= WHAT THE TASK ASKS =
Output only the stretch of the listing that starts at the line containing "Instruction: Select Incident" and ends at the line containing "Expand the Reports", reproduced exactly with both ends.

= SOURCE DATA =
* * * *

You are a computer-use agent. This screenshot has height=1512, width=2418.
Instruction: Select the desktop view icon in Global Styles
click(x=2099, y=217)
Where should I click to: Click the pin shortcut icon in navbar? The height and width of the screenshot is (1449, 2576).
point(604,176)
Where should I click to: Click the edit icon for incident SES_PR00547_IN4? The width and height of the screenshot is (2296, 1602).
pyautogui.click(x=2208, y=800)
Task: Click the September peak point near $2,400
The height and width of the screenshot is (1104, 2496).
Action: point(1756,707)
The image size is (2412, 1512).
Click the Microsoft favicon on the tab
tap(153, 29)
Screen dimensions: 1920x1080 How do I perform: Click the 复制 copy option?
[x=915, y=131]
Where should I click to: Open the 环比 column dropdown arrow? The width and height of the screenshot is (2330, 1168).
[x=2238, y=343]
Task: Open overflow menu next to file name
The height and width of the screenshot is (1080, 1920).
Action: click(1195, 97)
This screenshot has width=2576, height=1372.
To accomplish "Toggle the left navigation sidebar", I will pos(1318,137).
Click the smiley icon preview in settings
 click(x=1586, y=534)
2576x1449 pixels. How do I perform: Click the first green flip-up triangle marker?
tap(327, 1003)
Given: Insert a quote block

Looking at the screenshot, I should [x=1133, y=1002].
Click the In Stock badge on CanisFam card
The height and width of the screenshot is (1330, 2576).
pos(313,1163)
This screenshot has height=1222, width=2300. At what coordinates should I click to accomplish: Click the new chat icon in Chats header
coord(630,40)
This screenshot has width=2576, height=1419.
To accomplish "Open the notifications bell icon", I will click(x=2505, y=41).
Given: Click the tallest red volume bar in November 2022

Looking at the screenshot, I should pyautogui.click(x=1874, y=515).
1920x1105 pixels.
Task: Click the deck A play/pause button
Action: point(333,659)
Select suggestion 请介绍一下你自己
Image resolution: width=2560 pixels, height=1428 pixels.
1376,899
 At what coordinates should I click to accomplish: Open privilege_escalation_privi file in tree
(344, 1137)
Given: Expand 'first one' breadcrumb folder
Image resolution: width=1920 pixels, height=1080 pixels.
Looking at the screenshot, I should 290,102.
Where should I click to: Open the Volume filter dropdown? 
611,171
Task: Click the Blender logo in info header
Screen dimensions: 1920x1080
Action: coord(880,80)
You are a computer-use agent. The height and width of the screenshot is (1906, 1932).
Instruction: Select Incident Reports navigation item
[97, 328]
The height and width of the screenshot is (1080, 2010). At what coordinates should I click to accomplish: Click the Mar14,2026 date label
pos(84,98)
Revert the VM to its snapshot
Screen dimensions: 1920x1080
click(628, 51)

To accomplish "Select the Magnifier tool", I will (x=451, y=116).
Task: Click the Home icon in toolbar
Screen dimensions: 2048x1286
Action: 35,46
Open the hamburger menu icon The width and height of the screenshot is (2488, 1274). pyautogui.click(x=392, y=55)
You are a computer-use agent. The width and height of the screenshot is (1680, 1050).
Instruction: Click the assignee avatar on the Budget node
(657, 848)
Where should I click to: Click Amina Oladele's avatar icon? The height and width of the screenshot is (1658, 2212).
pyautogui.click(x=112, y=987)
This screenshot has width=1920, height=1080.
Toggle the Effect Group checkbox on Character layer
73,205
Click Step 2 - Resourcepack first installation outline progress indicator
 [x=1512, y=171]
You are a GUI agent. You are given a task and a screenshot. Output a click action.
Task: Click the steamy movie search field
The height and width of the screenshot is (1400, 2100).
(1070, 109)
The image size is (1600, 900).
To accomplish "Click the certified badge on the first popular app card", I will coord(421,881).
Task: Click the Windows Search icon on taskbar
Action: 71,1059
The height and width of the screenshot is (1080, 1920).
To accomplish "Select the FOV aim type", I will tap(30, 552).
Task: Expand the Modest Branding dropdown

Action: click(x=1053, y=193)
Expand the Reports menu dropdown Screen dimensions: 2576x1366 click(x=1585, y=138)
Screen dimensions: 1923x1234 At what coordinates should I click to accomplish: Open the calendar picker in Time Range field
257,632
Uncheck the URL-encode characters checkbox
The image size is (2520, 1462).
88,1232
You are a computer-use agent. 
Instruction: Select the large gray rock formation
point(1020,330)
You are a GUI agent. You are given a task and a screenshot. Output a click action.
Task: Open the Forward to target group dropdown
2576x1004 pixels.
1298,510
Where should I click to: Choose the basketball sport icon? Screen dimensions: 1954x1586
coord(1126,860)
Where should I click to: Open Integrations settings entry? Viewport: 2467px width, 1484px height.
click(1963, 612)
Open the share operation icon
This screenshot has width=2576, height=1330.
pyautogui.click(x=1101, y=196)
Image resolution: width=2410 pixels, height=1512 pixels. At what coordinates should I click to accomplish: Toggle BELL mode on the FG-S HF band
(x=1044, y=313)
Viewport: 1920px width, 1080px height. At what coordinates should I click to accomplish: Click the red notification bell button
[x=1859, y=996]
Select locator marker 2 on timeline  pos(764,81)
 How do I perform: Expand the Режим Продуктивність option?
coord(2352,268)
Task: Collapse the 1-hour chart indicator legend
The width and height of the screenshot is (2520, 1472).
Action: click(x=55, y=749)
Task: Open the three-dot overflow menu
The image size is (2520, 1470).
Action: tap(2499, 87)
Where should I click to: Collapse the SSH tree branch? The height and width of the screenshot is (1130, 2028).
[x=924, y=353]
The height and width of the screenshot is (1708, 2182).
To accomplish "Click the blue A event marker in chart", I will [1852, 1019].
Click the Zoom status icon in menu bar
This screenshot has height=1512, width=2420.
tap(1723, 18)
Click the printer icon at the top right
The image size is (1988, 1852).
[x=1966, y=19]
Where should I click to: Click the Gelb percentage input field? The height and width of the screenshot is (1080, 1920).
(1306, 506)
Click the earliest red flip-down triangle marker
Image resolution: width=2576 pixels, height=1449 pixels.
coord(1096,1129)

* * * *

= PROBLEM SOLUTION =
Instruction: Select Incident Reports navigation item
[97, 328]
The height and width of the screenshot is (1080, 2010). At what coordinates should I click to accomplish: Click the Mar14,2026 date label
pos(84,98)
Revert the VM to its snapshot
Screen dimensions: 1920x1080
click(628, 51)

To accomplish "Select the Magnifier tool", I will (x=451, y=116).
Task: Click the Home icon in toolbar
Screen dimensions: 2048x1286
Action: 35,46
Open the hamburger menu icon The width and height of the screenshot is (2488, 1274). pyautogui.click(x=392, y=55)
You are a computer-use agent. The width and height of the screenshot is (1680, 1050).
Instruction: Click the assignee avatar on the Budget node
(657, 848)
Where should I click to: Click Amina Oladele's avatar icon? The height and width of the screenshot is (1658, 2212).
pyautogui.click(x=112, y=987)
This screenshot has width=1920, height=1080.
Toggle the Effect Group checkbox on Character layer
73,205
Click Step 2 - Resourcepack first installation outline progress indicator
 [x=1512, y=171]
You are a GUI agent. You are given a task and a screenshot. Output a click action.
Task: Click the steamy movie search field
The height and width of the screenshot is (1400, 2100).
(1070, 109)
The image size is (1600, 900).
To accomplish "Click the certified badge on the first popular app card", I will coord(421,881).
Task: Click the Windows Search icon on taskbar
Action: 71,1059
The height and width of the screenshot is (1080, 1920).
To accomplish "Select the FOV aim type", I will tap(30, 552).
Task: Expand the Modest Branding dropdown

Action: click(x=1053, y=193)
Expand the Reports menu dropdown Screen dimensions: 2576x1366 click(x=1585, y=138)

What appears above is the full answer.